2025-26 Ski Jumping Preview Part 1: Introduction & Schedule

2025-26 Season Preview

Introduction

After eight months away from Nordic sports we are now flying (with legal suits) into the 2025-26 FIS Ski Jumping World Cup. This is an Olympic season and with all the drama from Trondheim, the general public is about to learn a lot about jumping suit alteration and what an extra seem can do for lift.

Outside of the scandal in Trondheim, 2025 saw Austrian dominiation in the men’s field and utter domination by one individual in the women’s. In the men’s Daniel Tschofenig, Jan Hörl, and Stefan Kraft finished 1-3 in both the Crystal Globe competition and the Four Hills Tournament.

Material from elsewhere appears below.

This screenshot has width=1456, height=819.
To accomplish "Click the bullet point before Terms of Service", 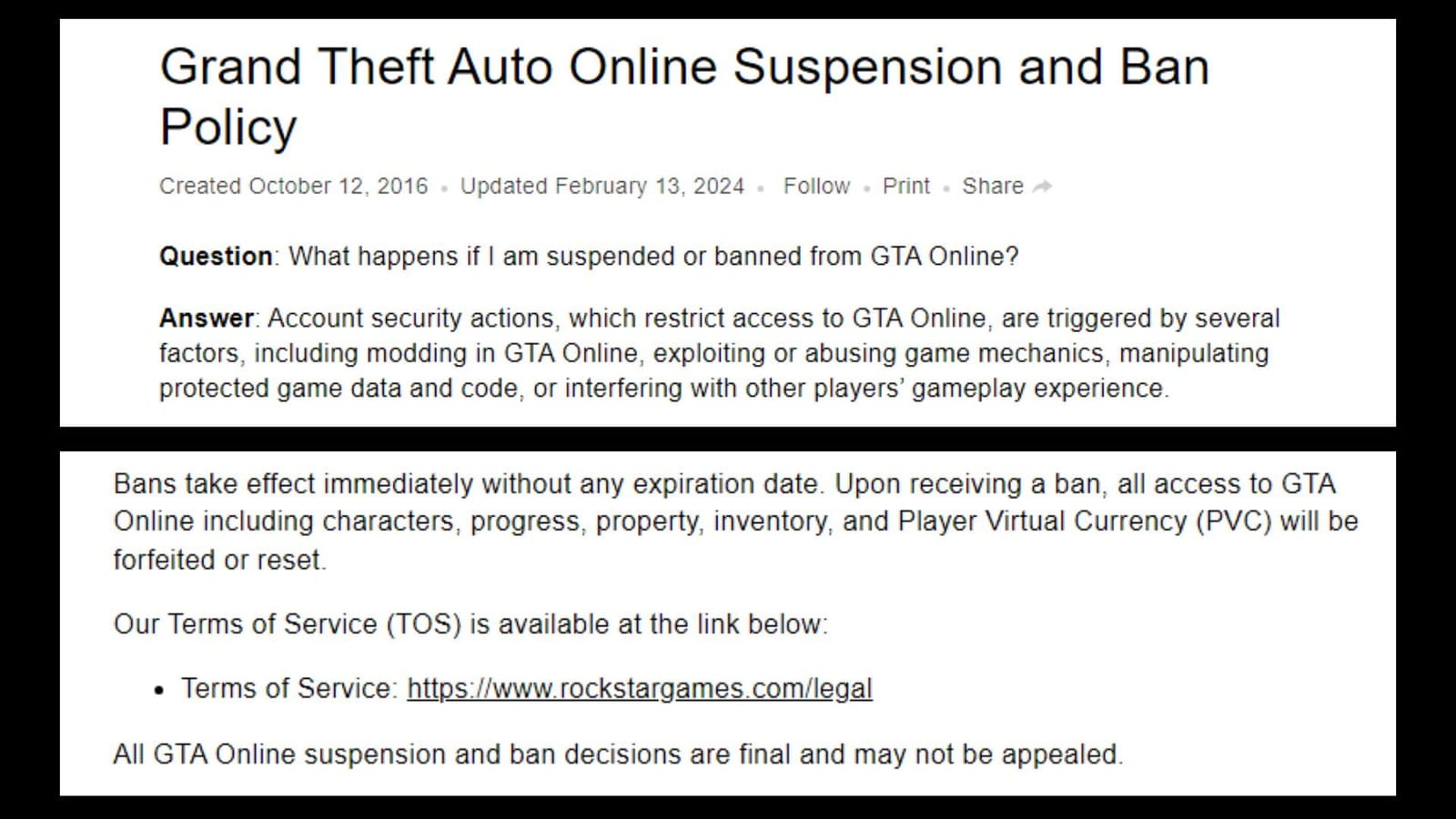I will click(161, 689).
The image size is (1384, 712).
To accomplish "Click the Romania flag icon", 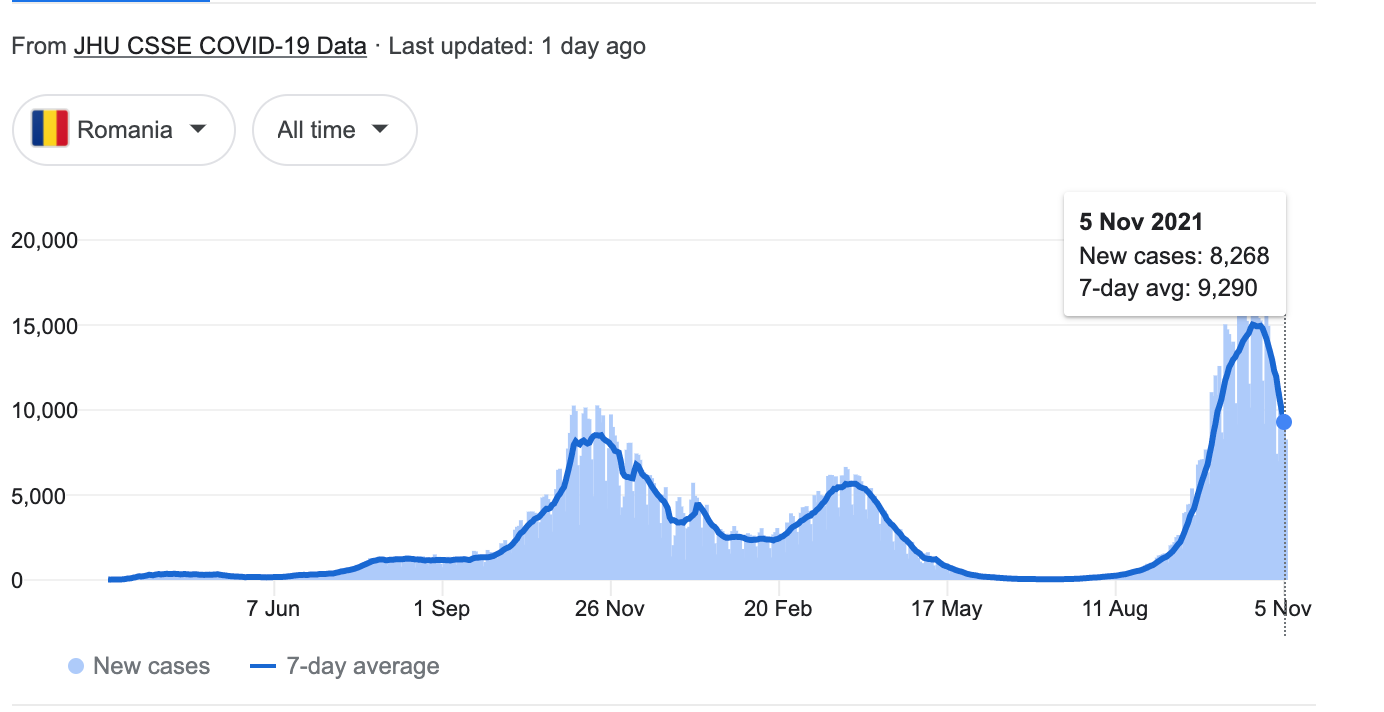I will (50, 130).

However, their performance in the World Cup season did not translate to the World Championships, with zero golds across the three events. On the women’s side Nika Prevc had a historic season, winning the Crystal Globe by a whopping 640 points and both individual events at the World Championships. Already a top-5 women’s ski jumper at the 20 years old, Prevc will hope to repeat that success in the Olympics this season.

In terms of the manipulated suit scandal, both Johann Andre Forfang and Marius Lindvik have been suspended for three months. Given that this takes them until the Olympics in February, they have been left off

The scope of this post is just the individual World Cup season. The Olympics will have their own prediction posts shortly before they come around.

Outside the Races

Schedule

Venues

Here are the venues for this season with the last season they performed there in parentheses (Men/Ladies when both racing there if different otherwise just that gender).

Men/Ladies

  • Lillehammer (2025)
  • Falun (2015)
  • Wisla (2025/2023)
  • Klingenthal (2024/2022)
  • Engelberg (2025)
  • Oberstdorf (2025)
  • Garmisch (2025)
  • Sapporo (2025)
  • Willingen (2025)
  • Predazzo (OWG) (2020/2013)
  • Lahti (2025)
  • Holmenkollen (2025)
  • Vikersund (2025)
  • Planica (2025/2024)

Men Only

  • Ruka (2025)
  • Innsbruck (2025)
  • Bischofshofen (2025)
  • Zakopane (2025)
  • Bad Mitterndorf (2024)

Ladies Only

  • Villach (2025)
  • Ljubno (2025)
  • Taizicheng (2025)
  • Zao (2025)
  • Hinzenbach (2025)

Like Nordic Combined, Ski Jumping does not have a long list of venues where the pros can compete, so most of the venues have been used in the last few seasons. There are a couple of exceptions, however. Falun will be used for the first time since the World Championships in 2015. This is likely in anticipation of Falun hosting the champs again in 2027. Beyond that, it is a bit surprising that the men haven’t competed at Predazzo since 2020 and ladies since 2013 given they have known it to be the Olympic venue for quite some time.

Races

In terms of what’s on the schedule, this is the breakdown:

Men
  • Total events: 32
  • Normal: 1
  • Large: 26
  • Flying: 5
Ladies
  • Total events: 30
  • Normal: 9
  • Large: 20
  • Flying: 1

Ski jumping schedules are pretty similar year over year. This one is no different on the men’s side. However, the women have more Large Hill competitions and fewer Normal Hill competitions than usual. Perhaps a slow drift towards the same competition as men?